Zuerst schmeisst sie das Ding aber fast wieder an eine Wand, so sehr nervt sie die ewige Vertipperei. Wir machen also ein paar Fingerlockerungs-Übungen, damit sie nicht immer so auf die Tasten einhaut, als müsse sie imaginäre Ameisen töten. Und ich zeige meiner Mutter, dass man ein Smartphone auch easy mit EINER Hand bedienen kann, man muss den Daumen nur richtig einsetzen - und vor allem SANFT, es gibt hier keine Knöpfe mehr, die man bis zum Anschlag runterdrücken muss.
Irgendwann erhalte ich dann auch die Mail. Noch mit einigen Schreibfehlern, aber egal.

Meine Mutter ist glücklich. Sie freut sich nun wie ein Kind, wenn ihr jemand lustige Videos und Bildli whatsappt (JA, ich kenne dieses Gefühl!). Und ihr Profilbild zeigt jetzt auch tatsächlich unsere Katze selig. Wir schicken uns nun dauernd irgendwelche stupiden Dinge hin und her. Und wenn sie es geschafft hat, eines davon zu speichern, dann schreibt sie mir das gleich voller Stolz - immer mit einiger Verzögerung, weil eben, das digitale Tippen dauert halt noch ein bisschen... Aber es macht ihr Spass. Ok, immer mal wieder holen sie ihre alten Ängste ein: "Gell, ich hab jetzt aber nichts kaputt gemacht?? Und gell, wenn ich da draufdrücke, dann ist das aber gratis, oder??" Aber bis jetzt konnte ich sie immer wieder ziemlich schnell beruhigen.
Wir fühlen uns glaube ich jetzt noch ein bisschen näher als sonst schon als Mutter und Tochter. Ich meine, sie ist doppelt so alt wie ich, aber wir haben nun je ein Handy derselben Generation.
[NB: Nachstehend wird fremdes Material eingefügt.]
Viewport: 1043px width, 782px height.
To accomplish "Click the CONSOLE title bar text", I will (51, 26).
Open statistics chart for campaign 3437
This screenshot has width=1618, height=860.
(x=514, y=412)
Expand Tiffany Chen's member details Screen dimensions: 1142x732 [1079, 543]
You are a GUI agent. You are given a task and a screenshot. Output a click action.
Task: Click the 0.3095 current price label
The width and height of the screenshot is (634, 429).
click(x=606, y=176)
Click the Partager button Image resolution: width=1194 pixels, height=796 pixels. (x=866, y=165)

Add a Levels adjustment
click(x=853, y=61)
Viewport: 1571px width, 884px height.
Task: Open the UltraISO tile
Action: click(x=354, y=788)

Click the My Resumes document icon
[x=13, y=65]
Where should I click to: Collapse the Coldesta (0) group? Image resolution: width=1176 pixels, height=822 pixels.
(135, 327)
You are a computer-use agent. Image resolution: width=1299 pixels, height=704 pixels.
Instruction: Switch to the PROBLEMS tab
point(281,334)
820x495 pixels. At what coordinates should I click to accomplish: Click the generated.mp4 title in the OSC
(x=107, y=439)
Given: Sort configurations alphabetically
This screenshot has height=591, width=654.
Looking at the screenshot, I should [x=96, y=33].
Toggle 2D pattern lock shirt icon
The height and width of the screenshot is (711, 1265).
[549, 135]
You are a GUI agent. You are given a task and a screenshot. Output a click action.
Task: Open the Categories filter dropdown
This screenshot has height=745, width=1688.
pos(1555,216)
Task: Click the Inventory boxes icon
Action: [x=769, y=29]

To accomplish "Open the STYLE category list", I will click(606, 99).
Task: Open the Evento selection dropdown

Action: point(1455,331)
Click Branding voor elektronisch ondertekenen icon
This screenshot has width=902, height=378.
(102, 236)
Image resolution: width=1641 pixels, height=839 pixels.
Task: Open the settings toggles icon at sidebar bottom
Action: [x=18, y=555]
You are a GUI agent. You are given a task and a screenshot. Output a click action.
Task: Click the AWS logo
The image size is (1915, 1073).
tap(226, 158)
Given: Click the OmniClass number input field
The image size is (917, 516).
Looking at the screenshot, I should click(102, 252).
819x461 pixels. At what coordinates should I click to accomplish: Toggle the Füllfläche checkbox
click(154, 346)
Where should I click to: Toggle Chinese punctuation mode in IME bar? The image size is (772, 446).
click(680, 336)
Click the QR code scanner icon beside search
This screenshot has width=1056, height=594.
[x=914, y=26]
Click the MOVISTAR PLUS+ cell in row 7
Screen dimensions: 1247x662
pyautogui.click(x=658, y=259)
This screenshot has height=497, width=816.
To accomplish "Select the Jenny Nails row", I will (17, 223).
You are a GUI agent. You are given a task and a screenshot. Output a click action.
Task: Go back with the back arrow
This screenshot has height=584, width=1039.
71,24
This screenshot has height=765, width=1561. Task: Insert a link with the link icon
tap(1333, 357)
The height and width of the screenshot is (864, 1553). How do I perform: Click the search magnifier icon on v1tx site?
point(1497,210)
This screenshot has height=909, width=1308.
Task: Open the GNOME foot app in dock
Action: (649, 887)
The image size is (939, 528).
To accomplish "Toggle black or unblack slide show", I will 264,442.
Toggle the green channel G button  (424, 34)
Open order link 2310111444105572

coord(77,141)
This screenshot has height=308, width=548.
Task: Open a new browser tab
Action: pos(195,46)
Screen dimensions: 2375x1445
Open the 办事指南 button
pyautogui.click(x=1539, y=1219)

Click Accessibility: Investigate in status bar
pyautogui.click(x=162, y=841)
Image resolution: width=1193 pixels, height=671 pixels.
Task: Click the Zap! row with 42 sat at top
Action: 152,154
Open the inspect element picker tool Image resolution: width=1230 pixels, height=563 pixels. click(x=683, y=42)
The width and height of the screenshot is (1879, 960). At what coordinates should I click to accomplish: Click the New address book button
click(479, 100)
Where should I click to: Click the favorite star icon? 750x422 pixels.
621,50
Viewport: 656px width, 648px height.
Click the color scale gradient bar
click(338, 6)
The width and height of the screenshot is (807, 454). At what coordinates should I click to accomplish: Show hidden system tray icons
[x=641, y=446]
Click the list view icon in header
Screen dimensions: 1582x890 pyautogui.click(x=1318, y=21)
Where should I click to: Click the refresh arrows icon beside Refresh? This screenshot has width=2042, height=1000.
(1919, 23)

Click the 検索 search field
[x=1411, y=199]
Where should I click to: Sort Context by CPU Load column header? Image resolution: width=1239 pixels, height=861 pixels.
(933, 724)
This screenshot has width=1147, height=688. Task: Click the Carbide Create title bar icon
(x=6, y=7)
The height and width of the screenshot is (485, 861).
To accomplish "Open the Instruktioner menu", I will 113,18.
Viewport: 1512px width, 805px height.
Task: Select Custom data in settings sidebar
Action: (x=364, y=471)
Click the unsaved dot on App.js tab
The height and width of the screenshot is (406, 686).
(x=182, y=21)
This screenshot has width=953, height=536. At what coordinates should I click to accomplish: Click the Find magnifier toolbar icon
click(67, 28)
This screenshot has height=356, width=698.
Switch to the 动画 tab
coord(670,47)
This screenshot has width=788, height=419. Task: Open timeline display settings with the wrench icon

Das verbindet.

Übrigens: die Büsi-Fotos, die ich mir von ihrem alten Handy geschickt habe, sind leider nie angekommen. Das Steinzeit-Nokia meiner Mutter war mit meinem hippen Iphone 5 wohl einfach ein bisschen überfordert. Aber das Nokia existiert ja zum Glück noch: Steinzeit-Papi hat es übernommen.